Task brief -> Among the lines below, list those containing the string "Campos".

Records for the exercise ->
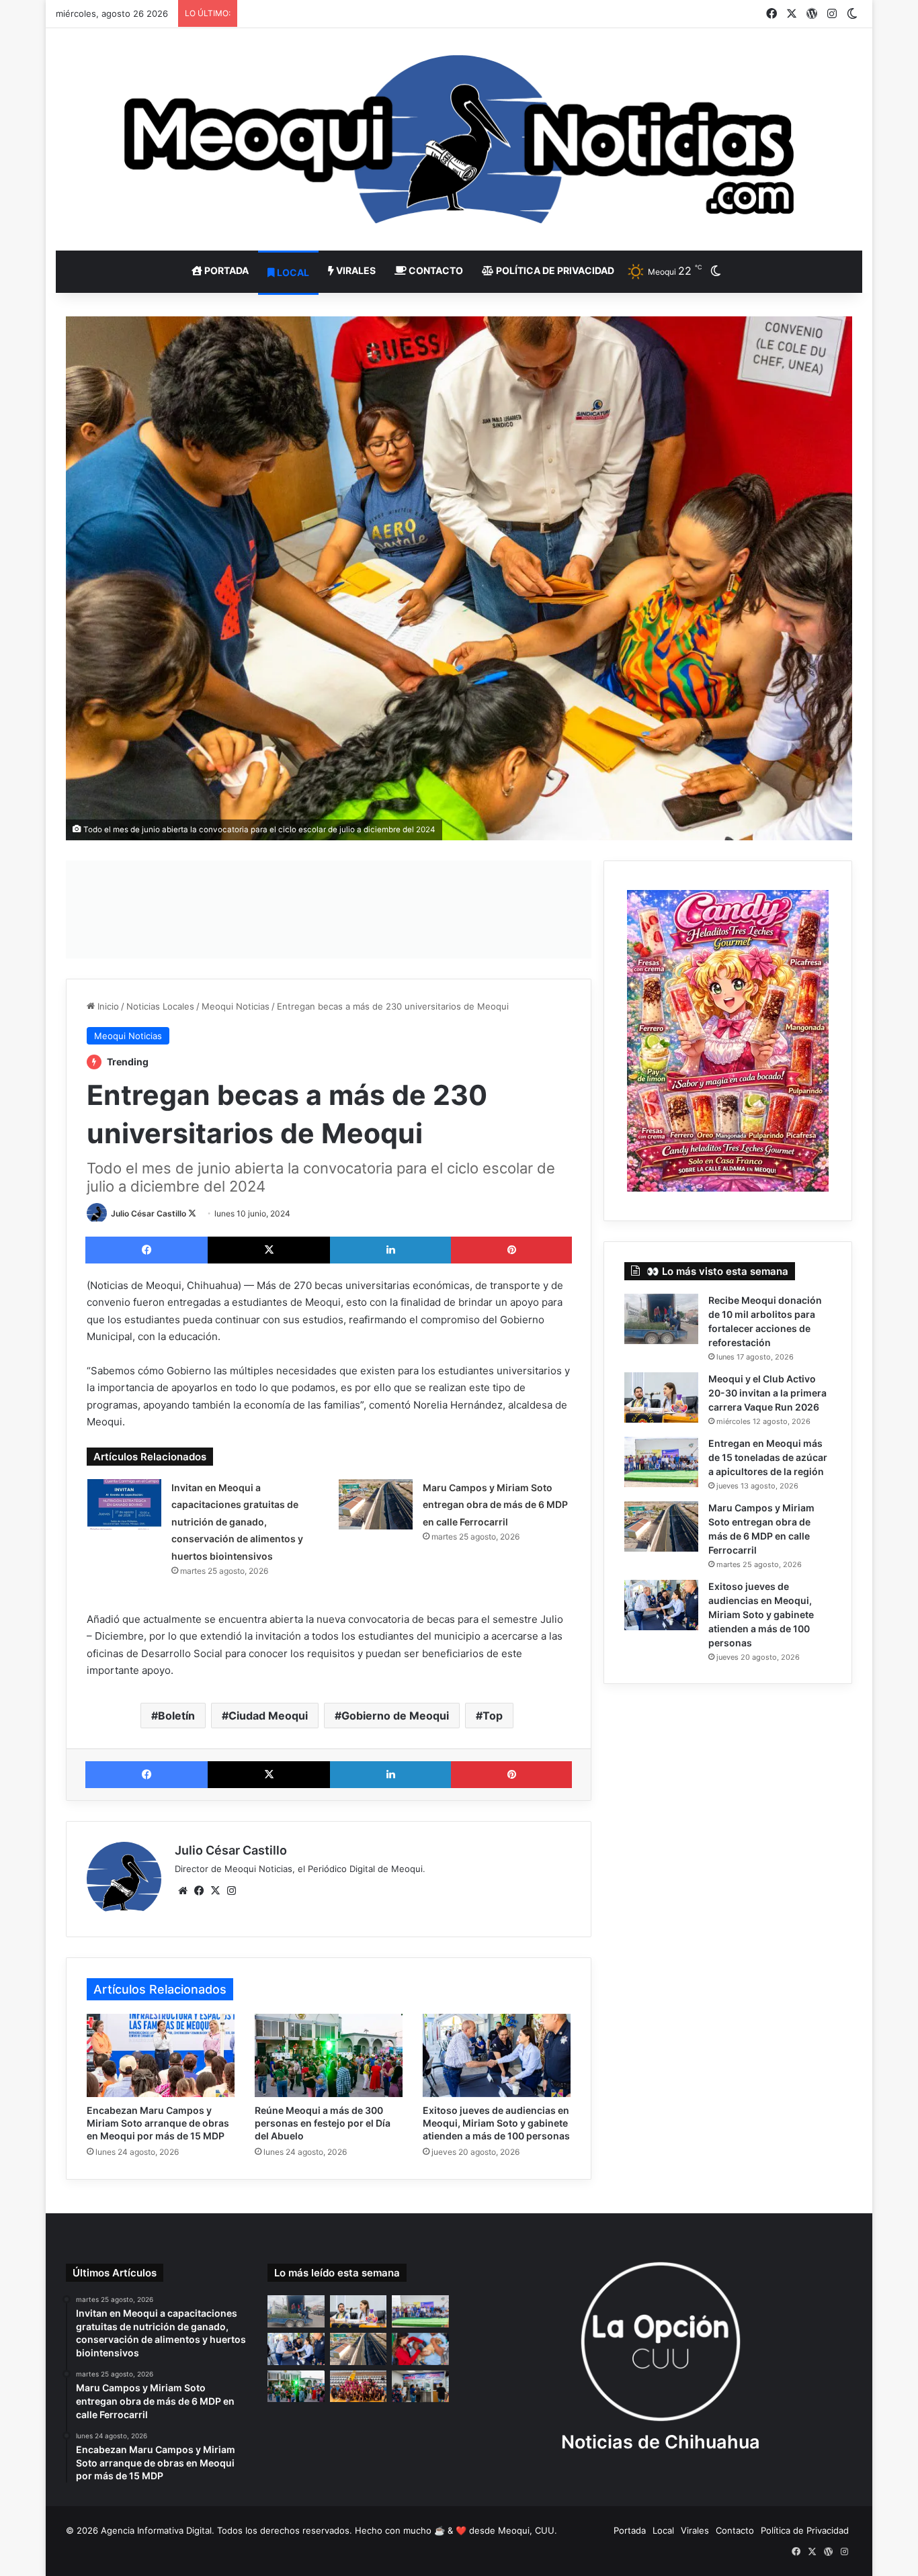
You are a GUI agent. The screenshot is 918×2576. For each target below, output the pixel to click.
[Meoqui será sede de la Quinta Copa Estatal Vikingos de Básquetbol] (358, 2386)
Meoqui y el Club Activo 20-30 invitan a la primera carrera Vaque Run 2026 (767, 1393)
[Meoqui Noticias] (459, 139)
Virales (355, 270)
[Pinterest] (511, 1250)
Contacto (435, 270)
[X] (269, 1250)
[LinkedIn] (390, 1250)
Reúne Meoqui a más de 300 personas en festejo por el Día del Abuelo (322, 2122)
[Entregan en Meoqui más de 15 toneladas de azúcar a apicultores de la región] (661, 1462)
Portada (225, 270)
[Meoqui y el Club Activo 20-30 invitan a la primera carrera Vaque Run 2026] (661, 1397)
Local (292, 272)
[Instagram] (231, 1891)
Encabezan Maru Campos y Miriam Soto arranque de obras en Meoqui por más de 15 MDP (158, 2122)
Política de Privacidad (554, 270)
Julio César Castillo (148, 1213)
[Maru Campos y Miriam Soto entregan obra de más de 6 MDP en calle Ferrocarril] (376, 1504)
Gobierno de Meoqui (395, 1715)
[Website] (183, 1891)
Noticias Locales (160, 1006)
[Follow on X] (192, 1213)
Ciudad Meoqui (268, 1715)
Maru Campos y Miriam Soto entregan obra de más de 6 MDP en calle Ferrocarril (495, 1504)
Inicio (107, 1006)
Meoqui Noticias (235, 1006)
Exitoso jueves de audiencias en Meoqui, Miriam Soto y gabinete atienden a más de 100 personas (496, 2122)
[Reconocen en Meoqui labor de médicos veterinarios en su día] (420, 2349)
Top (493, 1715)
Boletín (176, 1715)
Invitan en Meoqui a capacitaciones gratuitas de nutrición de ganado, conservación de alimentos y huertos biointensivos (237, 1522)
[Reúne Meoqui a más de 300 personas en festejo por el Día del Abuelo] (329, 2055)
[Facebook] (146, 1250)
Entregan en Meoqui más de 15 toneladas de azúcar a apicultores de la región (767, 1457)
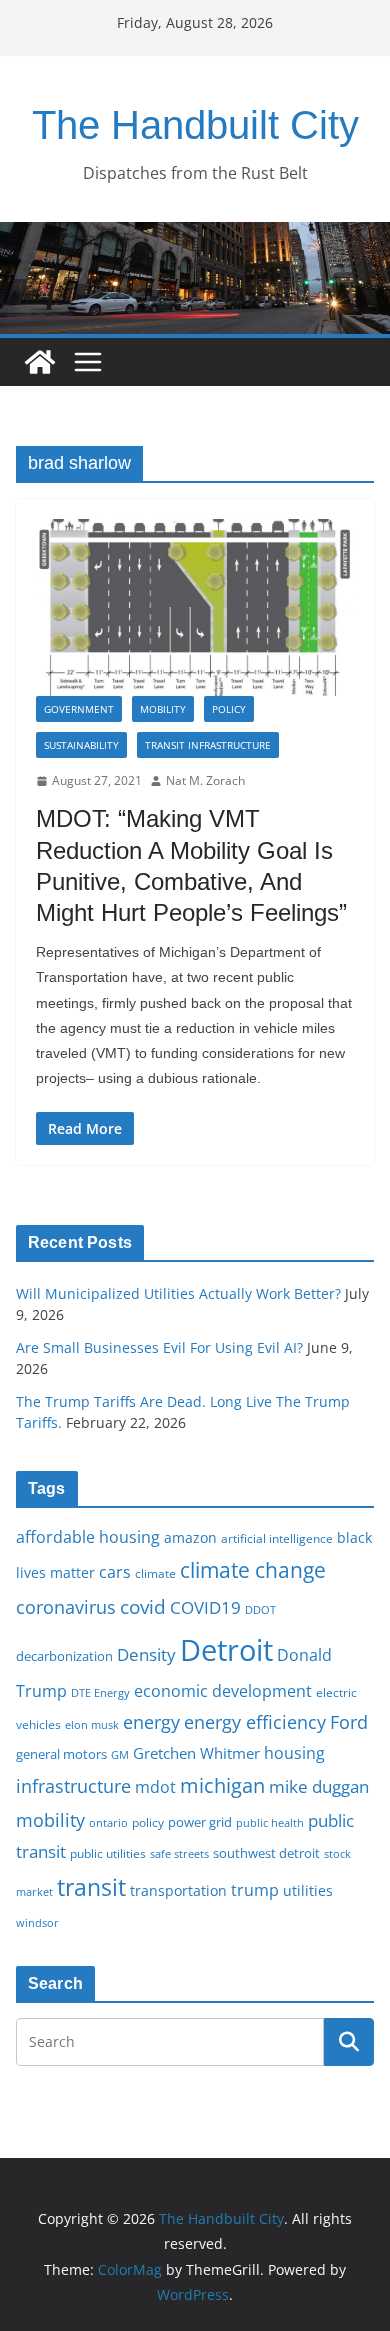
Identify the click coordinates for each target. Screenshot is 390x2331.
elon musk (92, 1724)
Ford (349, 1721)
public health (270, 1822)
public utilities (108, 1853)
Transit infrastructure (208, 745)
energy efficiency (255, 1722)
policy (148, 1822)
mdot (155, 1787)
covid (143, 1607)
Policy (229, 709)
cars (115, 1572)
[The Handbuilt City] (195, 236)
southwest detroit (266, 1853)
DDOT (260, 1609)
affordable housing (88, 1537)
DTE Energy (100, 1693)
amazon (190, 1537)
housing (294, 1753)
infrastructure (73, 1786)
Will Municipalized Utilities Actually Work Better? (178, 1293)
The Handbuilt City (195, 125)
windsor (37, 1922)
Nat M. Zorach (205, 780)
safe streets (179, 1853)
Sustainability (81, 745)
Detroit (226, 1650)
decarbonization (64, 1656)
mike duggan (319, 1786)
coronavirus (66, 1607)
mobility (50, 1820)
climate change (253, 1569)
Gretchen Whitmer (196, 1753)
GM (120, 1755)
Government (79, 709)
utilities (308, 1890)
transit (91, 1887)
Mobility (163, 709)
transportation (178, 1890)
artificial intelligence (277, 1538)
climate (155, 1573)
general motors (61, 1754)
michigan (222, 1785)
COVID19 (205, 1607)
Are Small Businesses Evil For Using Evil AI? (159, 1347)
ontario (108, 1823)
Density (146, 1654)
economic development (223, 1691)
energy (151, 1722)
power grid (200, 1822)
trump (255, 1890)
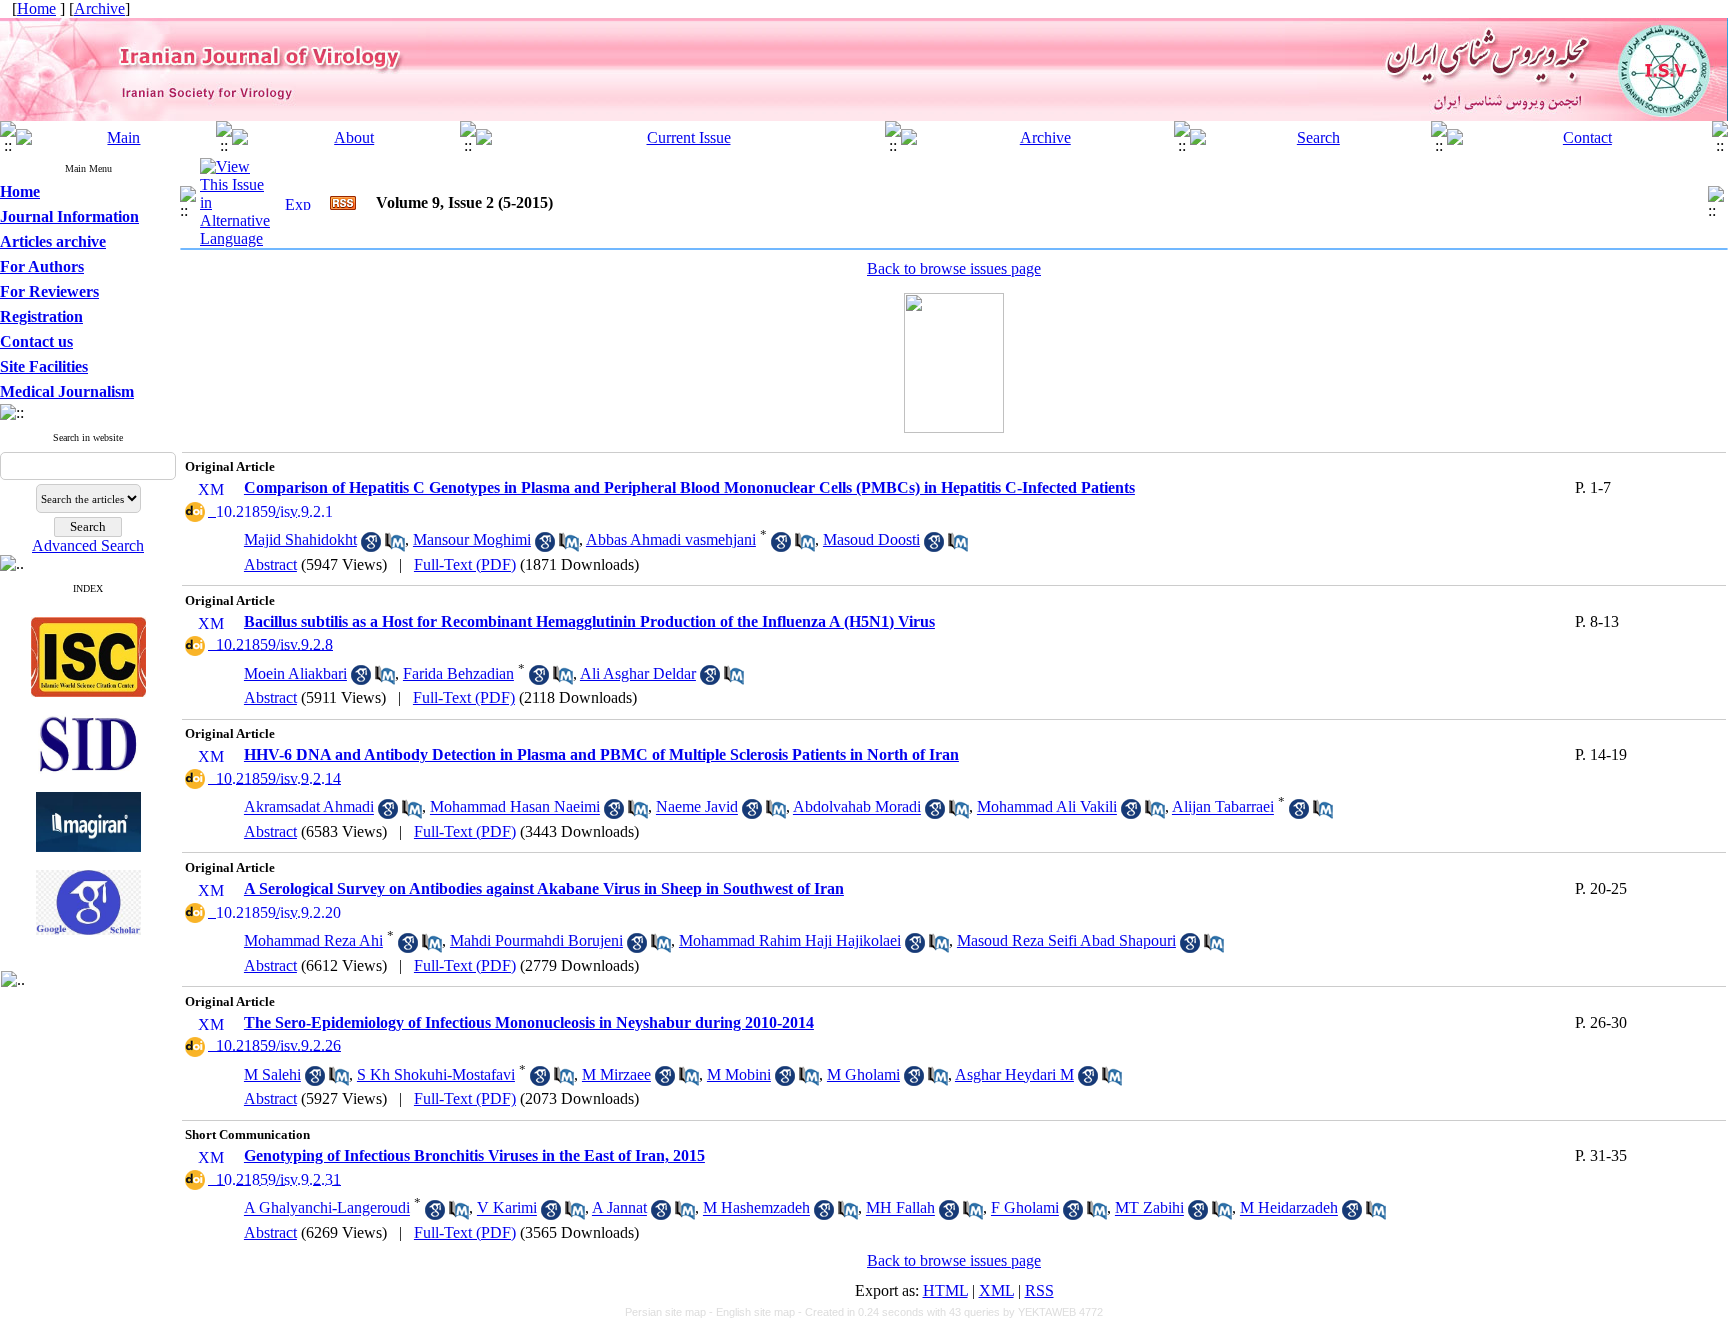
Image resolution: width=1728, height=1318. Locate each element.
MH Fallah (900, 1208)
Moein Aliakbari (295, 673)
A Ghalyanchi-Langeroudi (327, 1208)
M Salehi (272, 1074)
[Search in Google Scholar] (371, 546)
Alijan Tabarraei (1223, 807)
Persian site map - (670, 1312)
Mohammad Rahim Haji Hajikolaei (790, 940)
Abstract (270, 564)
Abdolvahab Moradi (857, 807)
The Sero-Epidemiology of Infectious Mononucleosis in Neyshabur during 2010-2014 (529, 1022)
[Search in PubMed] (395, 546)
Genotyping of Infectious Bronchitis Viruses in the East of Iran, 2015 (474, 1155)
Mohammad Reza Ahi (313, 940)
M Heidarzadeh (1289, 1208)
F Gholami (1025, 1208)
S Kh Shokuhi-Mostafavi (436, 1074)
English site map (757, 1312)
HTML (945, 1290)
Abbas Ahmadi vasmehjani (671, 539)
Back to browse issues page (954, 268)
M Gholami (863, 1074)
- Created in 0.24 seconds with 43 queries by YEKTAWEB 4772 (950, 1312)
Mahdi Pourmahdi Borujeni (536, 940)
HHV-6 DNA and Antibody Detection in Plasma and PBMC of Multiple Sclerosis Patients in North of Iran (601, 754)
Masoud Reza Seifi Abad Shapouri (1066, 940)
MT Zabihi (1149, 1208)
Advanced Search (88, 545)
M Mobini (739, 1074)
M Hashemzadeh (756, 1208)
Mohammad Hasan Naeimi (515, 807)
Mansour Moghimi (472, 539)
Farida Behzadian (458, 673)
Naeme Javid (697, 807)
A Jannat (619, 1208)
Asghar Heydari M (1014, 1074)
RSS (1039, 1290)
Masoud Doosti (871, 539)
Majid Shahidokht (300, 539)
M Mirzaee (616, 1074)
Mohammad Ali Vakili (1047, 807)
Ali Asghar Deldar (638, 673)
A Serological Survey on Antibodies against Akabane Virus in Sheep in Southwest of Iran (544, 888)
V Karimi (507, 1208)
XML (996, 1290)
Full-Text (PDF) (465, 564)
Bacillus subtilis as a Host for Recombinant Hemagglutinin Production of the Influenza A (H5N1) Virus (589, 621)
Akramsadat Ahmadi (309, 807)
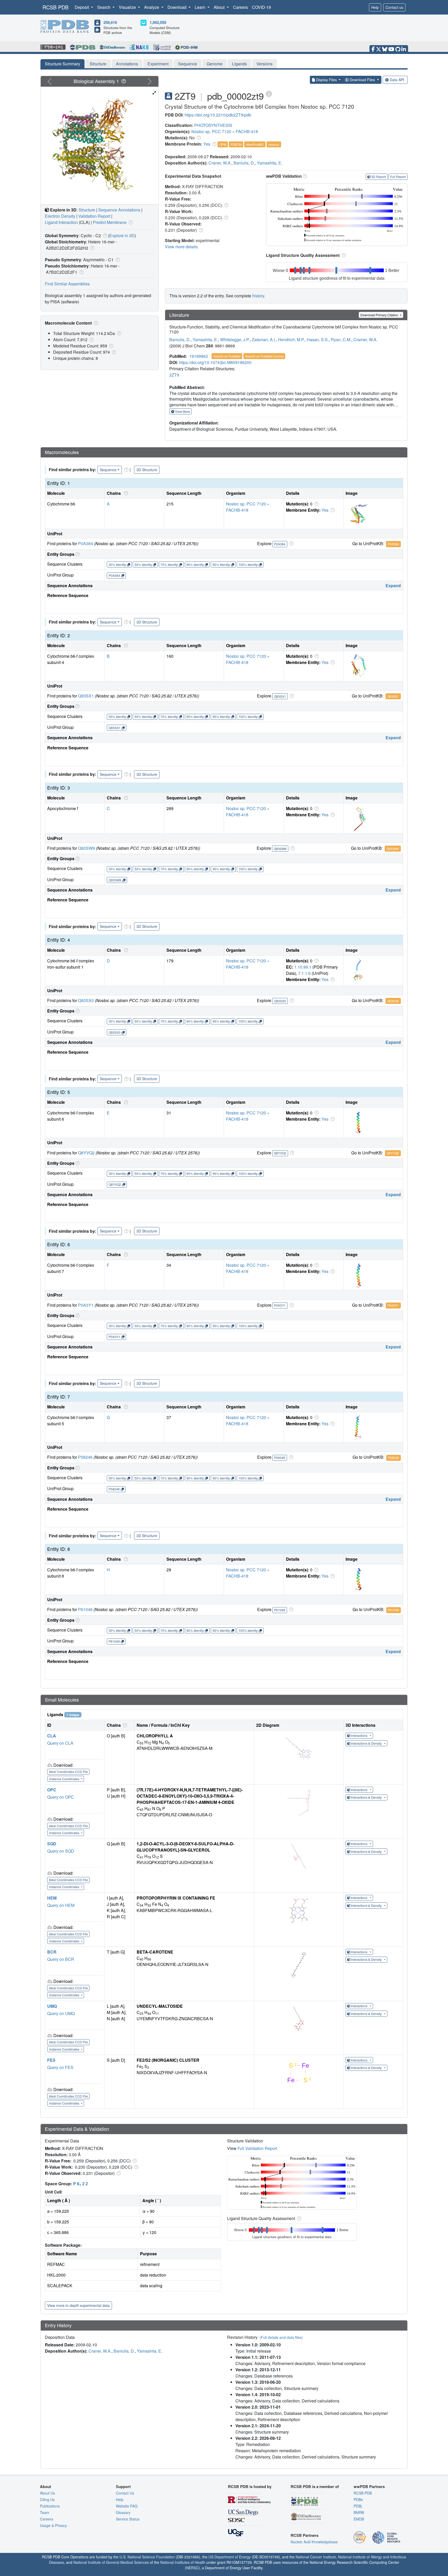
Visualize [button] (128, 7)
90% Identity (195, 564)
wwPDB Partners (369, 2486)
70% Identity (169, 564)
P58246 (85, 1457)
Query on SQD (60, 1851)
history (258, 296)
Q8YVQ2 (86, 1153)
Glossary (123, 2512)
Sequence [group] (108, 469)
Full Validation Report (257, 2148)
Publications (50, 2506)
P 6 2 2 (80, 2184)
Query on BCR (60, 1959)
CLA (51, 1736)
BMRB (359, 2512)
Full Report (398, 176)
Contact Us (125, 2493)
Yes (206, 144)
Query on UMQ (61, 2013)
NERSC (192, 2567)
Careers (240, 7)
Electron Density (60, 216)
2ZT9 (174, 375)
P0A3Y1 (86, 1305)
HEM (52, 1898)
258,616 (110, 22)
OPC (51, 1790)
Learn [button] (200, 7)
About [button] (220, 7)
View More (182, 411)
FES (51, 2060)
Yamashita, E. (269, 163)
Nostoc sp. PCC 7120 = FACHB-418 (224, 131)
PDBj (358, 2506)
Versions (264, 64)
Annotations (127, 64)
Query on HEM (60, 1905)
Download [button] (177, 7)
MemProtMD (255, 144)
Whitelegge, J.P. (235, 339)
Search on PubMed (227, 356)
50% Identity (143, 564)
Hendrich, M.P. (291, 339)
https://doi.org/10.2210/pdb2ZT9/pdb (218, 115)
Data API (397, 79)
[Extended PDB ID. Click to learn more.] (269, 93)
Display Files (326, 79)
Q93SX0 (86, 1000)
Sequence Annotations (119, 210)
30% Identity (117, 564)
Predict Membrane (110, 222)
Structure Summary (62, 64)
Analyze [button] (152, 7)
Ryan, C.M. (341, 339)
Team (44, 2512)
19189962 (198, 356)
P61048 (85, 1609)
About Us (47, 2493)
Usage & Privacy (53, 2525)
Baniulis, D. (244, 163)
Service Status (127, 2519)
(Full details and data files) (281, 2337)
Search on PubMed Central (264, 356)
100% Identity (248, 564)
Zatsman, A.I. (264, 339)
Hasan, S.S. (318, 339)
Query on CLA (60, 1743)
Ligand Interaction (61, 222)
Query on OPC (60, 1797)
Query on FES (60, 2067)
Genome (214, 64)
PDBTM (236, 144)
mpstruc (273, 144)
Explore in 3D (122, 235)
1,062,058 (158, 22)
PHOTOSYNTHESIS (213, 125)
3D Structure (146, 469)
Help (375, 7)
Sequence (187, 64)
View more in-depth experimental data (78, 2305)
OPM (222, 144)
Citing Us (47, 2499)
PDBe (358, 2499)
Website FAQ (126, 2506)
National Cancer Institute (316, 2556)
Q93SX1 (86, 696)
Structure (98, 64)
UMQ (52, 2006)
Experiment (158, 64)
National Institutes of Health (182, 2562)
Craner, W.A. (220, 163)
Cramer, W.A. (365, 339)
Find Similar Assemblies (67, 284)
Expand (393, 585)
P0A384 (85, 543)
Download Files (362, 79)
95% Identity (221, 564)
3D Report (378, 176)
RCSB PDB (55, 7)
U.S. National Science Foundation (147, 2556)
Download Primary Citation (379, 315)
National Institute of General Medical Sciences (111, 2562)
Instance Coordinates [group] (64, 1779)
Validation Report (94, 216)
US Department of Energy (229, 2556)
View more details (181, 247)
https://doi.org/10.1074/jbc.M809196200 (215, 362)
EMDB (359, 2519)
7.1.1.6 (304, 973)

Exercise result ->
Encabezan Maru Campos y Miriam Soto arranque de obras en Meoqui por más de 15 MDP (158, 2122)
[Maru Campos y Miriam Soto entregan obra de más de 6 MDP en calle Ferrocarril] (376, 1504)
Maru Campos y Miriam Soto entregan obra de más de 6 MDP en calle Ferrocarril (495, 1504)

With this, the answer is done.